MrBERT-science Model Card

MrBERT-science is a new foundational multilingual science model built on the ModernBERT architecture. The model is obtained via domain adaptation from MrBERT, initializing all weights from MrBERT and further training on a domain-specific scientific corpus comprising comprising 3.6B tokens (38.1% Spanish, 61.9% English).

Technical Description

Technical details of the MrBERT-science model.

Description	Value
Model Parameters	308M
Tokenizer Type	SPM
Vocabulary size	256000
Precision	bfloat16
Context length	8192

Training Hyperparemeters

Hyperparameter	Value
Pretraining Objective	Masked Language Modeling
Learning Rate	6E-04
Learning Rate Scheduler	Cosine
Warmup	360,000,000 tokens
Optimizer	decoupled_stableadamw
Optimizer Hyperparameters	AdamW (β1=0.9,β2=0.98,ε =1e-06 )
Weight Decay	1E-05
Global Batch Size	512
Dropout	1E-01
Activation Function	GeLU

How to use

>>> from transformers import pipeline
>>> from pprint import pprint

>>> unmasker = pipeline('fill-mask', model='BSC-LT/MrBERT-science')

>>> pprint(unmasker("Hubble's<mask>describes the expansion of the universe and the relationship between a galaxy's distance and its recessional velocity.", top_k=3))
[{'score': 0.8211672902107239,
  'sequence': "Hubble's law describes the expansion of the universe and the "
              "relationship between a galaxy's distance and its recessional "
              'velocity.',
  'token': 21673,
  'token_str': 'law'},
 {'score': 0.16654537618160248,
  'sequence': "Hubble's Law describes the expansion of the universe and the "
              "relationship between a galaxy's distance and its recessional "
              'velocity.',
  'token': 18573,
  'token_str': 'Law'},
 {'score': 0.0063100955449044704,
  'sequence': "Hubble's equation describes the expansion of the universe and "
              "the relationship between a galaxy's distance and its "
              'recessional velocity.',
  'token': 174396,
  'token_str': 'equation'}]

EVALUATION:

In addition to the MrBERT family, the following base foundation models were considered:

Multilingual Foundational Model	Number of Parameters	Vocab Size	Description
xlm-roberta-base	279M	250K	Foundational RoBERTa model pretrained with CommonCrawl data containing 100 languages.
mRoBERTa	283M	256K	RoBERTa base model pretrained with 35 European languages and a larger vocabulary size.
mmBERT	308M	250K	Multilingual ModernBERT pre-trained with staged language learning.
INDUS	125M	50k	RoBERTa-based, Encoder-only transformer model, domain-adapted for NASA Science Mission Directorate (SMD) applications
SciBERT	110M	31k	BERT model trained on scientific text.

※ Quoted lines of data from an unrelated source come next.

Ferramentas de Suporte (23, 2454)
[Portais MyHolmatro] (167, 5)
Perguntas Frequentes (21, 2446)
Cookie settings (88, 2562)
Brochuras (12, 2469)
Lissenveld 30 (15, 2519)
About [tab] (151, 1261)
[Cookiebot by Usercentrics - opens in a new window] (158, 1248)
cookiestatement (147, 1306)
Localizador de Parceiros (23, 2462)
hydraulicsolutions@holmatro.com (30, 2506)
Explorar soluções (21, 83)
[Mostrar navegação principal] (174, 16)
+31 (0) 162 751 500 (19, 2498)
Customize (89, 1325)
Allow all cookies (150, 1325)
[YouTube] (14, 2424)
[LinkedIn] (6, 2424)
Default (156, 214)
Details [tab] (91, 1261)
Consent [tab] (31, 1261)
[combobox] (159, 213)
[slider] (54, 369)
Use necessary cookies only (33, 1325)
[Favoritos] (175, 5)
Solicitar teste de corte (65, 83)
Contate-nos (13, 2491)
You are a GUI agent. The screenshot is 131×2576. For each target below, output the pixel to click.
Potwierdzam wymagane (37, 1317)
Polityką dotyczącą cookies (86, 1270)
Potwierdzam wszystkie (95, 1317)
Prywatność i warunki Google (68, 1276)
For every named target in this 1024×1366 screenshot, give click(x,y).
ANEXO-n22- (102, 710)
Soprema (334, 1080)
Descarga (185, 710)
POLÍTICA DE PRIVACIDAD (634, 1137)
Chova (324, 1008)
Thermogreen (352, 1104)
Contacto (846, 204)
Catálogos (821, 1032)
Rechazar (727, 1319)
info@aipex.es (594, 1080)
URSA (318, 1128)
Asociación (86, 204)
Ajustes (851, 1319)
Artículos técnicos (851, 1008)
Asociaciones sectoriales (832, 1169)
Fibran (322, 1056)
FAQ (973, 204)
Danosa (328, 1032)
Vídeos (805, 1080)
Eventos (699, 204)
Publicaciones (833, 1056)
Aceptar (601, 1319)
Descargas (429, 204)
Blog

The benchmarks used for comparison are:

MTEB: Subset of scientific-related tasks.
AbScientia: A Spanish scientific abstracts dataset focused on STEM disciplines, organized into 24 unified categories to capture the specifications of Spanish scientific language. The reported metric is accuracy.
Scientific-paragraphs-categorization ('en' split): A large-scale topic-classification dataset built from open-access scientific publications, classified into 26 scientific topics to capture the characteristics of standard English scientific language. The reported metric is accuracy.

Task Name	Task Type	mmBERT (308M)	MrBERT (308M)	MrBERT-es (150M)	INDUS (125M)	SciBERT (110M)	MrBERT-science (308M)
abscientia (ES)	Text Classification	82.66	81.98	82.39	79.24	80.80	82.34
scientific_paragraphs (EN)	Text Classification	60.22	61.02	60.82	63.95	62.77	62.20
chemhotpotqa (EN)	Retrieval	62.73	62.70	56.94	63.79	64.43	62.94
chemnq (EN)	Retrieval	34.87	39.70	29.37	39.78	39.09	36.65
climate_fever_v2 (EN)	Retrieval	23.32	23.21	21.52	23.91	23.06	23.04
litsearch (EN)	Retrieval	11.06	12.17	12.41	12.24	13.52	11.78
Average (EN)	All Tasks	38.44	39.76	36.21	40.73	40.57	39.32
Average (EN + ES)	All Tasks	44.76	45.79	42.81	46.23	46.32	45.47

Additional information

Author

The Language Technologies Lab from Barcelona Supercomputing Center.

Contact

For further information, please send an email to langtech@bsc.es.

Copyright

Funding

This work has been supported and funded by the Ministerio para la Transformación Digital y de la Función Pública and the Plan de Recuperación, Transformación y Resiliencia – funded by the EU through NextGenerationEU, within the framework of the Modelos del Lenguaje project, as well as by the European Union – NextGenerationEU. Views and opinions expressed are however those of the author(s) only and do not necessarily reflect those of the European Union or European Commission. Neither the European Union nor the European Commission can be held responsible for them.

Acknowledgements

This project has benefited from the contributions of numerous teams and institutions through data contributions.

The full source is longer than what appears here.